TASK TO CARRY OUT: Decide whether each statement agrees with the vitamin K passage, and support each yes or no with the passage's deciding words, quoted exactly. 1. Before needing a permanent line, the narrator had already had three temporary catheters placed in the chest. 2. The vitamin K shot went into the narrator's left arm. 3. By the morning of the surgery, the narrator's fibrinogen level had recovered enough.

DOCUMENT PASSAGE:
━━━━━━━━━━
Vitamin K

After twenty-odd apheresis sessions, the veins in my arms had grown too scarred to access, and my body had grown too frail to tolerate having thick temporary catheters implanted in my chest and pulled after one week. I’d already had three of those.


And so it was time for a permanent central line.


But that would require a long surgery, with general anesthesia, which I wasn’t in any shape for, so I couldn’t get the permanent line right away.


I’d been taking azathioprine for two weeks, a cytotoxic chemotherapy drug often used as an immunosuppressive. It had killed a lot of my red blood cells and a lot of my white blood cells. I was anemic and susceptible to infections. That was the cellular problem.


Then there was the plasma problem. Throwing away my plasma got rid of the devil antibodies, but my plasma also contained other cells and proteins that the blood needs. If they’re missing, you get trouble.


My fibrinogens had disappeared almost completely. The hospital was doing a good job of removing my plasma and tossing out the fibrinogens with the bathwater.


Fibrinogens help knit the plasma together into a clot. When there aren’t enough of them, you will bleed.


The evening before my surgery, my fibrinogen level was low. We’d been waiting for my fibrinogens to regenerate. But in order for that to happen, we had to take time off from replacing my plasma. So while the fibrinogens were coming back, the antibodies were coming back, too. So I was filling my blood with poison again, at the same time it was filling with the molecules I needed to tolerate the surgery.


My fibrinogen levels were checked all night, but by morning I still didn’t have enough.


Two hours before I was to go in to surgery, an Irish doctor appeared. His brogue was beautiful and thick. He had been called to give me a shot of vitamin K, which would help my blood clot during the surgery.


He shot it into my right triceps. God, was he handsome.


The injection site stayed sore for five years, but not once during those years did I mind remembering the Irishman who had shot me full of K.
━━━━━━━━━━
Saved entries
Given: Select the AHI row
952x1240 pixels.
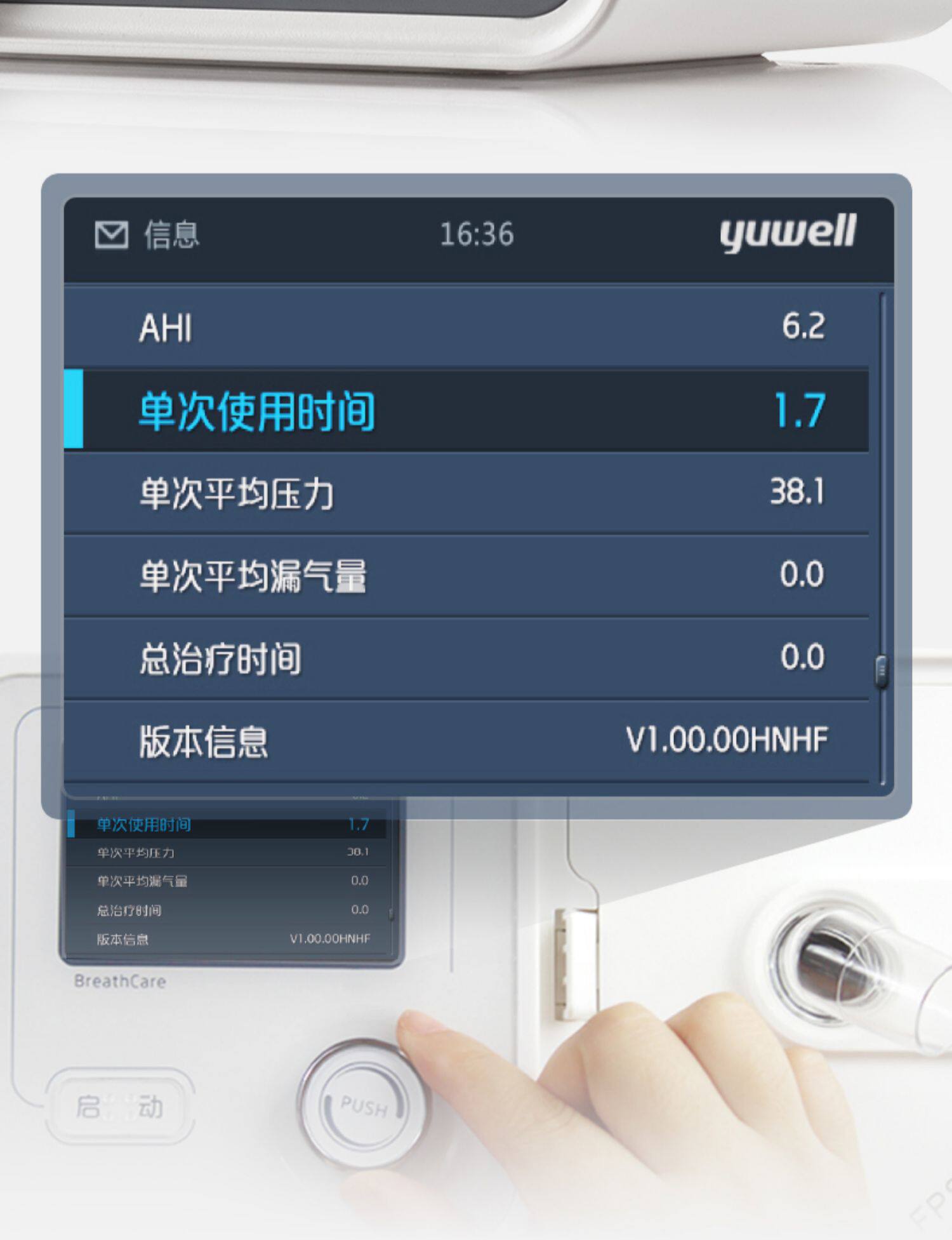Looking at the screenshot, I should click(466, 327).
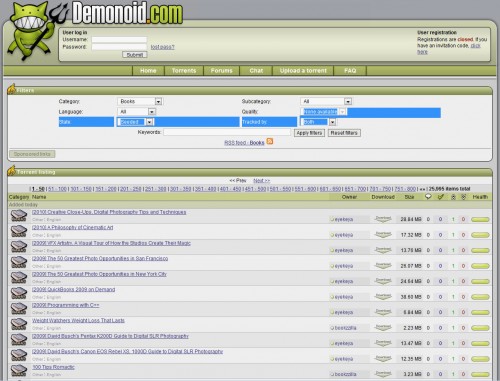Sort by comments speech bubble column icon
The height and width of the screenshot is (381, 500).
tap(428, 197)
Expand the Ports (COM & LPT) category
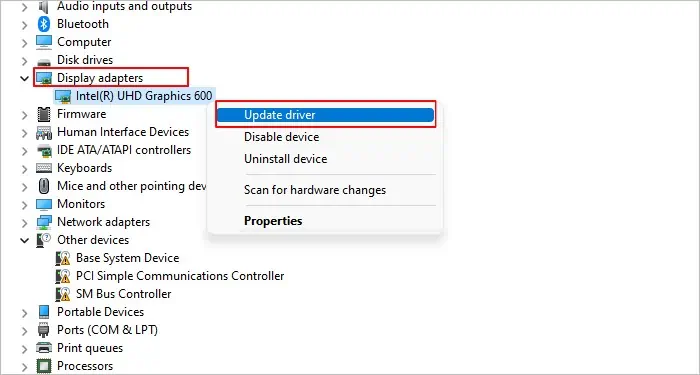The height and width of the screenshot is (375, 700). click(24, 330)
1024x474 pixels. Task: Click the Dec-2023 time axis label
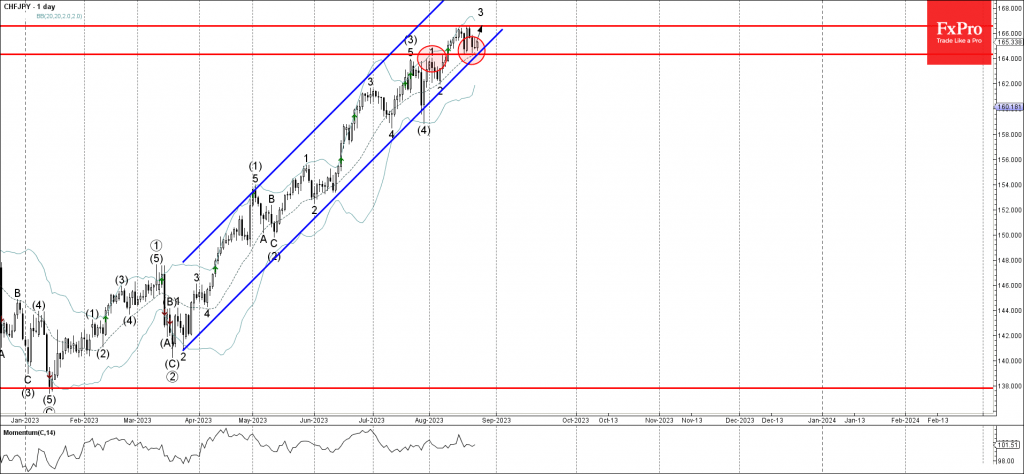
━━━━━━━━━━
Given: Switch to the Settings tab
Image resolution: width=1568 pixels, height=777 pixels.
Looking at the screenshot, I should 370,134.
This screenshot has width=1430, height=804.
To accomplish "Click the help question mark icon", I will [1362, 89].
━━━━━━━━━━
ANSWER AREA:
1. Yes: "I’d already had three of those."
2. No: "He shot it into my right triceps."
3. No: "but by morning I still didn’t have enough."